WORK ITEM:
Copy the entries character for character.

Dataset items
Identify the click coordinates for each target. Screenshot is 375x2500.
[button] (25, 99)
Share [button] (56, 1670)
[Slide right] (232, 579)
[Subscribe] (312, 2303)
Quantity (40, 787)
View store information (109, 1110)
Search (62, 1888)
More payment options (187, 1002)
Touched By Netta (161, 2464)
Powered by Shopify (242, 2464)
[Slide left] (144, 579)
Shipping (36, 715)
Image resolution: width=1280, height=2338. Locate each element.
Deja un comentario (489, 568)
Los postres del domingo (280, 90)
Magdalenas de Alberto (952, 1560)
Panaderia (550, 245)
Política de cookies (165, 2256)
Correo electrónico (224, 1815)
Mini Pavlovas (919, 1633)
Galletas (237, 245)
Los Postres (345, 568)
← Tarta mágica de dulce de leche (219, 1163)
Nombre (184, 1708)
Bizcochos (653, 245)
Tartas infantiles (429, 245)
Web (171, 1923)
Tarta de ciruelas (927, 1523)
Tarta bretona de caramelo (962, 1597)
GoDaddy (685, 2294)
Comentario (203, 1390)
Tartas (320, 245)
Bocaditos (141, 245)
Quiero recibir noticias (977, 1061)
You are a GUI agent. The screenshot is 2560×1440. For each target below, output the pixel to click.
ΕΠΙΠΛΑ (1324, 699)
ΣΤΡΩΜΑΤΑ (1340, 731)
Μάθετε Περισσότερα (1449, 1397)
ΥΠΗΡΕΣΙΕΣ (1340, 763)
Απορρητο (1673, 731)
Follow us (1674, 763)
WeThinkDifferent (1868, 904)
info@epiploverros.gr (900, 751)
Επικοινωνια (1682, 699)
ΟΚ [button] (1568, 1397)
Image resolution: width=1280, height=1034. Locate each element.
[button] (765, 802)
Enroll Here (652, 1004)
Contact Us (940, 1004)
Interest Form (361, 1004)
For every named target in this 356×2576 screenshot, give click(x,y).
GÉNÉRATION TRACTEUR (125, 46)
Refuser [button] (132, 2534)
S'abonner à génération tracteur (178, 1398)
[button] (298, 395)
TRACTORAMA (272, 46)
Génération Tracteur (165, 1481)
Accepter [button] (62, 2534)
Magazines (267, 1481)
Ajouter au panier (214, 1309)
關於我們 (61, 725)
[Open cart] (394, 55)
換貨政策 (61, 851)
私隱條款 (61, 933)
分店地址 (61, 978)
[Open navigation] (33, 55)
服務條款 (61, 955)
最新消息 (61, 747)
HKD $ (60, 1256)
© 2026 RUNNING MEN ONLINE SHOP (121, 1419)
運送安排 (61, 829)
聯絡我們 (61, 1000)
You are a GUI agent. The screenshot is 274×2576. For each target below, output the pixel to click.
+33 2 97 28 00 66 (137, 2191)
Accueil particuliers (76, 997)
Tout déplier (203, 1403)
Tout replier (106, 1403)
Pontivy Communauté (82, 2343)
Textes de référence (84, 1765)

WRITTEN RESPONSE:
Identify the click coordinates for each target. Screenshot is 375x2500.
[button] (25, 99)
Share [button] (56, 1670)
[Slide right] (232, 579)
[Subscribe] (312, 2303)
Quantity (40, 787)
View store information (109, 1110)
Search (62, 1888)
More payment options (187, 1002)
Touched By Netta (161, 2464)
Powered by Shopify (242, 2464)
[Slide left] (144, 579)
Shipping (36, 715)
Image resolution: width=1280, height=2338. Locate each element.
Deja un comentario (489, 568)
Los postres del domingo (280, 90)
Magdalenas de Alberto (952, 1560)
Panaderia (550, 245)
Política de cookies (165, 2256)
Correo electrónico (224, 1815)
Mini Pavlovas (919, 1633)
Galletas (237, 245)
Los Postres (345, 568)
← Tarta mágica de dulce de leche (219, 1163)
Nombre (184, 1708)
Bizcochos (653, 245)
Tartas infantiles (429, 245)
Web (171, 1923)
Tarta de ciruelas (927, 1523)
Tarta bretona de caramelo (962, 1597)
GoDaddy (685, 2294)
Comentario (203, 1390)
Tartas (320, 245)
Bocaditos (141, 245)
Quiero recibir noticias (977, 1061)
You are a GUI agent. The screenshot is 2560×1440. For each target below, output the pixel to click.
ΕΠΙΠΛΑ (1324, 699)
ΣΤΡΩΜΑΤΑ (1340, 731)
Μάθετε Περισσότερα (1449, 1397)
ΥΠΗΡΕΣΙΕΣ (1340, 763)
Απορρητο (1673, 731)
Follow us (1674, 763)
WeThinkDifferent (1868, 904)
info@epiploverros.gr (900, 751)
Επικοινωνια (1682, 699)
ΟΚ [button] (1568, 1397)
Image resolution: width=1280, height=1034. Locate each element.
[button] (765, 802)
Enroll Here (652, 1004)
Contact Us (940, 1004)
Interest Form (361, 1004)
For every named target in this 356×2576 screenshot, give click(x,y).
GÉNÉRATION TRACTEUR (125, 46)
Refuser [button] (132, 2534)
S'abonner à génération tracteur (178, 1398)
[button] (298, 395)
TRACTORAMA (272, 46)
Génération Tracteur (165, 1481)
Accepter [button] (62, 2534)
Magazines (267, 1481)
Ajouter au panier (214, 1309)
關於我們 (61, 725)
[Open cart] (394, 55)
換貨政策 (61, 851)
私隱條款 (61, 933)
分店地址 (61, 978)
[Open navigation] (33, 55)
服務條款 (61, 955)
最新消息 (61, 747)
HKD $ (60, 1256)
© 2026 RUNNING MEN ONLINE SHOP (121, 1419)
運送安排 (61, 829)
聯絡我們 (61, 1000)
You are a GUI agent. The screenshot is 274×2576. For each target below, output the pixel to click.
+33 2 97 28 00 66 (137, 2191)
Accueil particuliers (76, 997)
Tout déplier (203, 1403)
Tout replier (106, 1403)
Pontivy Communauté (82, 2343)
Textes de référence (84, 1765)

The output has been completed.